Au point de nous surprendre, à Doha. Après la défaite humiliante contre l’Arabie saoudite, Lionel Messi avait pris la responsabilité de prendre la foudre en zone mixte à la place de tous ses coéquipiers, qui avaient quitté le stade de Lusail, tête baissée, à la file indienne. Du jamais vu. Cinquante, peut-être cent journalistes entassés contre une barrière, dont une bonne poignée d’Argentins en colère avides d’explications et nous au milieu. « Avant, il n’aurait pas fait ça. Mais depuis la victoire en Copa América, il s’est beaucoup rapproché de l’Argentine médiatiquement, il s’exprime un peu plus auprès de la presse.
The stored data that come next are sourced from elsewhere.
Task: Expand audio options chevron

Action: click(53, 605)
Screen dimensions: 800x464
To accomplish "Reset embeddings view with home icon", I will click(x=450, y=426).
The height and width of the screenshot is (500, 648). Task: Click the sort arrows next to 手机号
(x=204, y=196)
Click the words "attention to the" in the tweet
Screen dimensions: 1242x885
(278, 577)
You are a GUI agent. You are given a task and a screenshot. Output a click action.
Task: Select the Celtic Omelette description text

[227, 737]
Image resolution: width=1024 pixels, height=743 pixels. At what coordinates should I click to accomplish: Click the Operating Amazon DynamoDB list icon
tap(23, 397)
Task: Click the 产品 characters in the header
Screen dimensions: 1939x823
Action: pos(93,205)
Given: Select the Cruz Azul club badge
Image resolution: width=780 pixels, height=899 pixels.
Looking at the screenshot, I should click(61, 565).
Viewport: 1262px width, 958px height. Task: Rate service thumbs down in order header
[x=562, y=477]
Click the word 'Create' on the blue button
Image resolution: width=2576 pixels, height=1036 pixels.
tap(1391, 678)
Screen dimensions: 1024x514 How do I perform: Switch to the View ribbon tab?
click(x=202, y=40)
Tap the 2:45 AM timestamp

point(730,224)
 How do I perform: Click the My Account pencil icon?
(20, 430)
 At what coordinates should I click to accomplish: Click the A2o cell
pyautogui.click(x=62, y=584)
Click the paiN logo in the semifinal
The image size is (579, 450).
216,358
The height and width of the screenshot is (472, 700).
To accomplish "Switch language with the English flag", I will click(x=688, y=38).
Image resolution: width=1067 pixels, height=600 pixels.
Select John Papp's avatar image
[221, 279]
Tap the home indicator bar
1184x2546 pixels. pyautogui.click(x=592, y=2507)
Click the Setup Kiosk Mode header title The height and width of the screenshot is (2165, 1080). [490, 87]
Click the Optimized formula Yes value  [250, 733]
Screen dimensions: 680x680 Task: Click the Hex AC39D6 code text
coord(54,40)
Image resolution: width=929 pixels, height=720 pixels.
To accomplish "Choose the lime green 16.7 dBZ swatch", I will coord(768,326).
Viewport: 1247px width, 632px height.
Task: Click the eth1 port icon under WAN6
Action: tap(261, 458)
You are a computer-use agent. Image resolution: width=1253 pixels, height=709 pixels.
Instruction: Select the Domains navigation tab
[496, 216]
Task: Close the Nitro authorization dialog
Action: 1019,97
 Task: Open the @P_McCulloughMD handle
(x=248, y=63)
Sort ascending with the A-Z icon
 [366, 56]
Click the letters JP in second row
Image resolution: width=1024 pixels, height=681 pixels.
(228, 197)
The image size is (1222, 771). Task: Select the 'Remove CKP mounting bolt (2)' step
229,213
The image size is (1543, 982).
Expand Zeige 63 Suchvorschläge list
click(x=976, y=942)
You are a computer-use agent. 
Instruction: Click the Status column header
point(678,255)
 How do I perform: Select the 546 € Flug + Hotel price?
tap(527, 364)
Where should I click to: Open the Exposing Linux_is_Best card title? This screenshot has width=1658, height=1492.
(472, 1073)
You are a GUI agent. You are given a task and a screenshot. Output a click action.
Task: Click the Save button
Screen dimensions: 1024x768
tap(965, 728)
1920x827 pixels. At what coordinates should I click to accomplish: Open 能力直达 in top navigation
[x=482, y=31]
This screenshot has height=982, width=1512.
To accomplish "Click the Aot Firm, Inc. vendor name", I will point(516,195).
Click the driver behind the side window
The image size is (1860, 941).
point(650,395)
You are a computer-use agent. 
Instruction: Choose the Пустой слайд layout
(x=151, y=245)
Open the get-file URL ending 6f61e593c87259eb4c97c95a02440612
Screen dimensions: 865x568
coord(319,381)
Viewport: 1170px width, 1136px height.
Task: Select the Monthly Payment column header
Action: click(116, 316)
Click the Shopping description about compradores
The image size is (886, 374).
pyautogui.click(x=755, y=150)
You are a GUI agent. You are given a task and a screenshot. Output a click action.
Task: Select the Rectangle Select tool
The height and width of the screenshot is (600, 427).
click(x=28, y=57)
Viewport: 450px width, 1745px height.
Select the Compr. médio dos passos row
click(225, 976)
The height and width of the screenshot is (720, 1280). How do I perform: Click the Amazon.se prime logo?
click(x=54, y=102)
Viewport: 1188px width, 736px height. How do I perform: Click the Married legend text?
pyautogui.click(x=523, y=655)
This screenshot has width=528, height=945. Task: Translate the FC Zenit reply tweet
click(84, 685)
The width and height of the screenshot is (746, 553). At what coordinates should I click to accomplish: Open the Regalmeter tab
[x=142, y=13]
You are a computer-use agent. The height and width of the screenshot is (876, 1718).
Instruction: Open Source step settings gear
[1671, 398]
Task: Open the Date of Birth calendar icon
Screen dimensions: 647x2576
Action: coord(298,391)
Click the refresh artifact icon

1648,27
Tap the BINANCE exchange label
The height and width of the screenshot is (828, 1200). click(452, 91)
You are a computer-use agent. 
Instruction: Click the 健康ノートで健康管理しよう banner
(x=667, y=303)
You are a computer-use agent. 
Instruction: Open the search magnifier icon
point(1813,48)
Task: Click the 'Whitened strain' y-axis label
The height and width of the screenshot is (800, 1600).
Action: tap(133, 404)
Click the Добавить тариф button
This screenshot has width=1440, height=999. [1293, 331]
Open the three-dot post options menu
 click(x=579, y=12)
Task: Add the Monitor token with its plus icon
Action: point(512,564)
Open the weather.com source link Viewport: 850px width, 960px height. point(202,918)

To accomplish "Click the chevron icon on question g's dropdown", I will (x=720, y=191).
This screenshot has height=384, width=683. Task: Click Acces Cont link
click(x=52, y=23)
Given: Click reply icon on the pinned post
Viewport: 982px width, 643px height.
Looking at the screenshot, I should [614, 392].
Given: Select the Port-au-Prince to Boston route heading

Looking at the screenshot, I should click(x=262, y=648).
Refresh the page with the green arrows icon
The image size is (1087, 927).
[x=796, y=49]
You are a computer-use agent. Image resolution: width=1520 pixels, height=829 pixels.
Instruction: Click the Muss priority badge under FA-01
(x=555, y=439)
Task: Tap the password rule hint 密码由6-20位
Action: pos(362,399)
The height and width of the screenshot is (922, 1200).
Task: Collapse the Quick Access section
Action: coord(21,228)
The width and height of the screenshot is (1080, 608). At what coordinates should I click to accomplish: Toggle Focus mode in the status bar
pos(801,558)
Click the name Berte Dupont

Il a mûri, tout simplement. »

Charge à Mbappé d’en faire autant. Car derrière une maturité précoce de façade se cachent encore quelques sorties médiatiques incontrôlées et un amour du passif-agressif à faire grincer des dents. Les postures du style post-défaite à l’Euro 2021 ne seront plus autorisées par un nouveau statut qui l’amènera à s’exprimer davantage. Même s’il n’est pas encore dit que Didier Deschamps traîne à chaque conférence de presse un garçon à la parole hautement inflammable, à l’inverse d’un Lloris dont la tiédeur garantissait paix et prospérité. Le meilleur moyen de protéger Mbappé de la lumière reste sans doute de lui accorder un peu d’ombre dans un premier temps. Car les lunettes de soleil ne suffisent pas toujours.